Segment Start: Dataset content

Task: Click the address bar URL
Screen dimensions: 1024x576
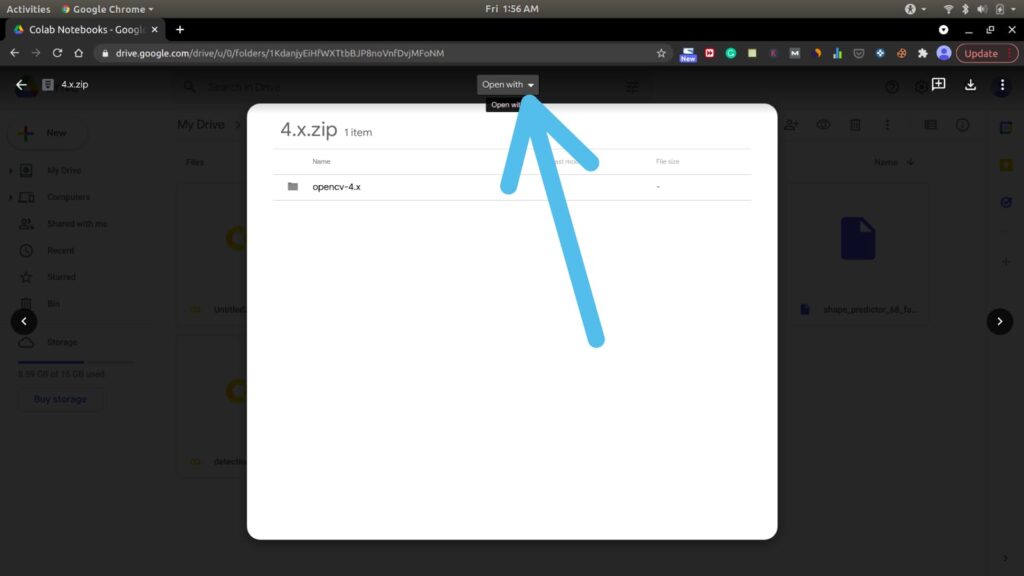Action: pos(280,53)
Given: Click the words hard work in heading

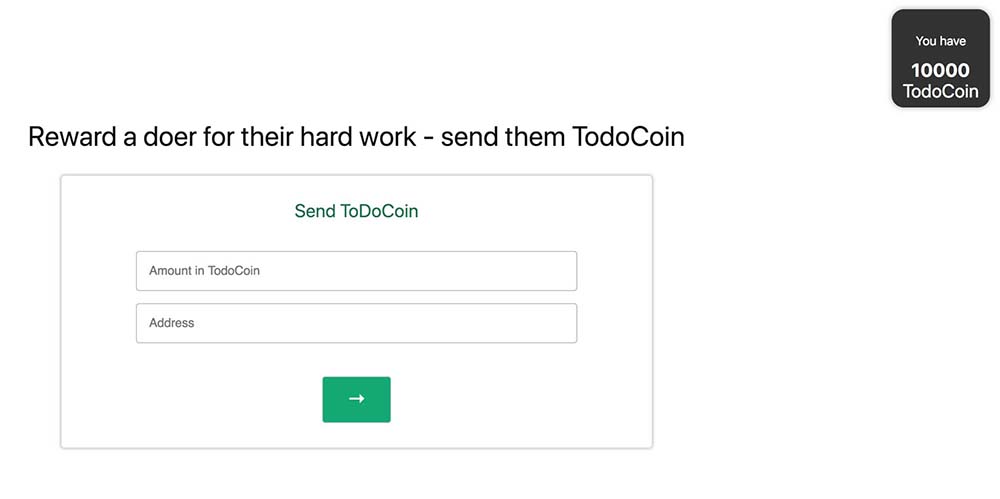Looking at the screenshot, I should click(x=352, y=137).
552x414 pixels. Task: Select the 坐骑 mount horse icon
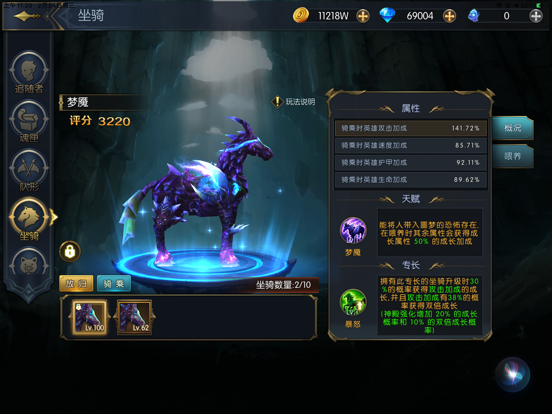click(x=29, y=219)
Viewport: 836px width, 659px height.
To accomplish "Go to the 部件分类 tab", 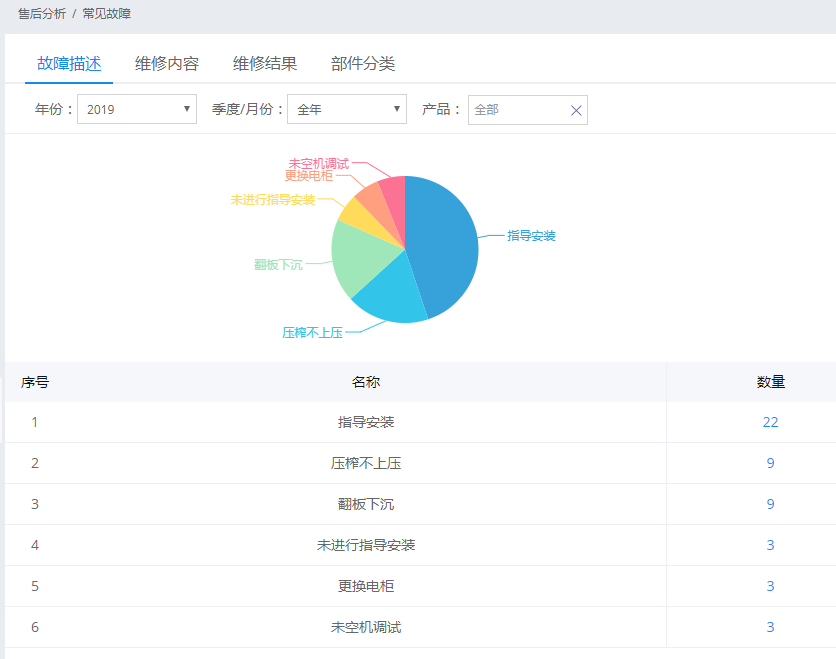I will pyautogui.click(x=363, y=64).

Segment End: Dataset content

Please write out exactly, and only, the lines from the beginning of the entries through the line containing "Viewport: 836px width, 659px height.", including both and skipping all pictures.

Completed exercise »
Task: Click the address bar URL
Screen dimensions: 1024x576
Action: pos(280,53)
Given: Click the words hard work in heading

Looking at the screenshot, I should click(x=352, y=137).
552x414 pixels. Task: Select the 坐骑 mount horse icon
click(x=29, y=219)
Viewport: 836px width, 659px height.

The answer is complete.